> [SHORT TASK 1]:
In the Unabomber article, what group does the bomber say the "FC" signature stands for?
* * *
Seth Rosenfeld
Unabomber claims he told motives in '85 note
The so-called Unabomber says the mysterious "FC" signature used in his communiques stands for a terrorist group called the Freedom Club whose goal is the "destruction of modern industrial society in every part of the world."
In a letter to Penthouse magazine last week, the bomber claimed that in December 1985 he had sent The Examiner a letter detailing his anarchist objectives, taking responsibility for at least five bombings and disclosing the name Freedom Club.
"It's the first communication from the Unabomber where he has identified what the letters stand for," said Jim Freeman, special agent in charge of the San Francisco FBI office.
The monogram has baffled law enforcement officials since June 1980. They first noticed it inscribed on a piece of a bomb hidden inside a novel mailed to Percy Wood, then president of United Airlines, in suburban Chicago. The inscription was found on seven of the next eight bombs.
And in a series of letters, FC has claimed to be a terrorist group and has taken responsibility for 16 bombings that have killed three and injured 22 since 1978.
In letters to various newspapers last week, the Unabomber first threatened to blow up an airplane flying out of the Los Angeles airport by the Fourth of July, then claimed the threat was a prank. He also sent demands to the New York Times and the Washington Post offering to halt the killing if they published his lengthy manifesto renouncing industrial society.
* * *
> [SHORT TASK 2]:
In the records, rewrite the lines from the one with "Click the -65 colorbar tick label" to the one with "Action: [x=375, y=281]", replacing "colorbar" with "color bar" and leaving everything else unchanged.

> [RECORDS TO USE]:
* * *
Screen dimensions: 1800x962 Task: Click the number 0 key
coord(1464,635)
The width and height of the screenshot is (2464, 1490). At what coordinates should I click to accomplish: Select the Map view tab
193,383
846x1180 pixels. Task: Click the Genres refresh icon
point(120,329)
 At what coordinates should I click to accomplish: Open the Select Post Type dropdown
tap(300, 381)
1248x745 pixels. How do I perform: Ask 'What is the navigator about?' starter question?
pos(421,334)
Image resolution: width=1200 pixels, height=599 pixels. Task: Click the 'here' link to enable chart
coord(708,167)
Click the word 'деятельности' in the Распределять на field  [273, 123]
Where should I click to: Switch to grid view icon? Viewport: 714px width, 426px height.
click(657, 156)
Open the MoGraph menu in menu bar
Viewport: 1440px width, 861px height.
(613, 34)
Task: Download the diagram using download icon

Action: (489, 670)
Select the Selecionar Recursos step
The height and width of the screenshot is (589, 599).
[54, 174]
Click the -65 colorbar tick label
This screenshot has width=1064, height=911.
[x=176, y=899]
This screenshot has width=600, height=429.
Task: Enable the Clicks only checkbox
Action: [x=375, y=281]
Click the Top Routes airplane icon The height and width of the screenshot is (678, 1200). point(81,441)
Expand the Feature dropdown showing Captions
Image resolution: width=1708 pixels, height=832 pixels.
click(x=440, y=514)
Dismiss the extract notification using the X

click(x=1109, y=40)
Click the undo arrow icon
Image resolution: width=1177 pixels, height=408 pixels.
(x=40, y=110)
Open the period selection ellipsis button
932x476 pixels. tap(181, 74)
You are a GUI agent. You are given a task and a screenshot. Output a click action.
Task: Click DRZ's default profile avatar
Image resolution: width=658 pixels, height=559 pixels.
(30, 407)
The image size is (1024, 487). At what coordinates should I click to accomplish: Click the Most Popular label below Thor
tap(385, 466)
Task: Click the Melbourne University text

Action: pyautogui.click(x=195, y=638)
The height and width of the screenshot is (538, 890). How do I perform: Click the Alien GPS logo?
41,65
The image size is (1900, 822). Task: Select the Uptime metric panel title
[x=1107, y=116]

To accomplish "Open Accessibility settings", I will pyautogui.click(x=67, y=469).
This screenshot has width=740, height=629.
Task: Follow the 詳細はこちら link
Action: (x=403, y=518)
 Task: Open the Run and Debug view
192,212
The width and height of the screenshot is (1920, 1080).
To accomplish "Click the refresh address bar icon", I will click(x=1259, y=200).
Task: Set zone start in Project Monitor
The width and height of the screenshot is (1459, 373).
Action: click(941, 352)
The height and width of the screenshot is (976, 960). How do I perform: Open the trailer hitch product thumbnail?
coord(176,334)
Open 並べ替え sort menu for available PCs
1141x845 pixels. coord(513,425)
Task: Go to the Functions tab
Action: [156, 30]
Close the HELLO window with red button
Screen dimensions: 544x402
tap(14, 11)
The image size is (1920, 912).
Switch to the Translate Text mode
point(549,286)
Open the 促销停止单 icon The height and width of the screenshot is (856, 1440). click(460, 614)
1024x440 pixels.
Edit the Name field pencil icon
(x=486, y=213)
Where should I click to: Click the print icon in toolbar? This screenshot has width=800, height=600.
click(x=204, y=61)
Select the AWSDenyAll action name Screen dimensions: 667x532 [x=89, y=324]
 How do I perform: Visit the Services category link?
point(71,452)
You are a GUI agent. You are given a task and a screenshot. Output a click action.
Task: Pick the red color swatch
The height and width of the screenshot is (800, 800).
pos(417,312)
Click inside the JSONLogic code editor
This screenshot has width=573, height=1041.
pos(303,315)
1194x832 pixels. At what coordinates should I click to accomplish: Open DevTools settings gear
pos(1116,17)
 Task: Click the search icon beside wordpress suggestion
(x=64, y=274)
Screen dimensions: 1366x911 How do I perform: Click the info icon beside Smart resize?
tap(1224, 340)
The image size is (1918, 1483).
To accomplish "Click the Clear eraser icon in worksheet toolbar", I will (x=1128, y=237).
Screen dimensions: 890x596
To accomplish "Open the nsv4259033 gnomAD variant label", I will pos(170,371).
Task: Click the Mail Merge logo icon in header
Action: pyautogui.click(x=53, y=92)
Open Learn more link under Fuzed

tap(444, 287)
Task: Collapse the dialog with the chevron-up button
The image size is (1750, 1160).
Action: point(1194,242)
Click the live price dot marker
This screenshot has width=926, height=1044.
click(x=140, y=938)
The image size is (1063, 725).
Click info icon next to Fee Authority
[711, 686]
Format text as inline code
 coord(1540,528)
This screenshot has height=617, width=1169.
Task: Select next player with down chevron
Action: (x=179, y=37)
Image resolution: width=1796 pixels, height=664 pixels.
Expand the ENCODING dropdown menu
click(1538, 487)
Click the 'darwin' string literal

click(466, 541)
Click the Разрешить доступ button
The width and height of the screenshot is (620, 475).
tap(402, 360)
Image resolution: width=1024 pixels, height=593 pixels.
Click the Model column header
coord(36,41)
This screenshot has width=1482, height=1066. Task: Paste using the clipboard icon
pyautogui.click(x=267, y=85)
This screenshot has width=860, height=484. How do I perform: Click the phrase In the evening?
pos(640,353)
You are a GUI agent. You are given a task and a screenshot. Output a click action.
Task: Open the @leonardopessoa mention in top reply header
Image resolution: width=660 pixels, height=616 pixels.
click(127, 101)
* * *
> [FINAL ANSWER 1]:
A terrorist group called the Freedom Club

> [FINAL ANSWER 2]:
Click the -65 color bar tick label
This screenshot has width=1064, height=911.
[x=176, y=899]
This screenshot has width=600, height=429.
Task: Enable the Clicks only checkbox
Action: [x=375, y=281]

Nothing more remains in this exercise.